**BRIEF**
Write out exactly the lines below that run from the one containing "This screenshot has width=828, height=828." through the one containing "The height and width of the screenshot is (768, 1366).", both included, with no other lines.

[Opening LISTED RECORDS section]

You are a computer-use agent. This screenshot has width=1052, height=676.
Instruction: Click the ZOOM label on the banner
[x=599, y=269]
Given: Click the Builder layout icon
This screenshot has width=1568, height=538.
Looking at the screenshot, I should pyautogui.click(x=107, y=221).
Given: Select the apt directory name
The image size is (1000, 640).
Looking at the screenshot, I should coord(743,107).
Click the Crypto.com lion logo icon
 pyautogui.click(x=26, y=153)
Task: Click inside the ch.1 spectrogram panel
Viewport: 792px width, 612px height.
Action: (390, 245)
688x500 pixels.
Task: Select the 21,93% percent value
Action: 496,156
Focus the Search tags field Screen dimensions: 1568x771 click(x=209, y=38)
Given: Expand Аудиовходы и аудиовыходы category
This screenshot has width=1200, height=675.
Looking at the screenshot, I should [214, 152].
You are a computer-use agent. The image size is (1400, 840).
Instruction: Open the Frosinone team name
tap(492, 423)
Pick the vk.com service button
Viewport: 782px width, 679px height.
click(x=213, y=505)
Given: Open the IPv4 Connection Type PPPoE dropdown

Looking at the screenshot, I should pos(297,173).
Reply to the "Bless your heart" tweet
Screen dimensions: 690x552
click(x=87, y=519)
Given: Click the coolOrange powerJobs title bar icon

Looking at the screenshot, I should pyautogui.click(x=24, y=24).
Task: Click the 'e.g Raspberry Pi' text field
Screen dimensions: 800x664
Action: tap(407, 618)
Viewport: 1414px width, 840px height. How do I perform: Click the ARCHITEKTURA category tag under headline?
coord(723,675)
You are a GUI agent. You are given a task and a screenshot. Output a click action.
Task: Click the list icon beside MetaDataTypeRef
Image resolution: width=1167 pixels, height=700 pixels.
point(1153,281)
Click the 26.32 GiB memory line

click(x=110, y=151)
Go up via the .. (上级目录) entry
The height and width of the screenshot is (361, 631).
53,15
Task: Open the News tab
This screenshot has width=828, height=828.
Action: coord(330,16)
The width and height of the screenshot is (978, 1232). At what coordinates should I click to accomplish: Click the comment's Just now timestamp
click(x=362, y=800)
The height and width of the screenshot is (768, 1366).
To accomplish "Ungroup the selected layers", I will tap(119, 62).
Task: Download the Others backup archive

[Closing LISTED RECORDS section]

**OUTPUT FOR THIS EXERCISE**
This screenshot has width=828, height=828.
Action: coord(330,16)
The width and height of the screenshot is (978, 1232). At what coordinates should I click to accomplish: Click the comment's Just now timestamp
click(x=362, y=800)
The height and width of the screenshot is (768, 1366).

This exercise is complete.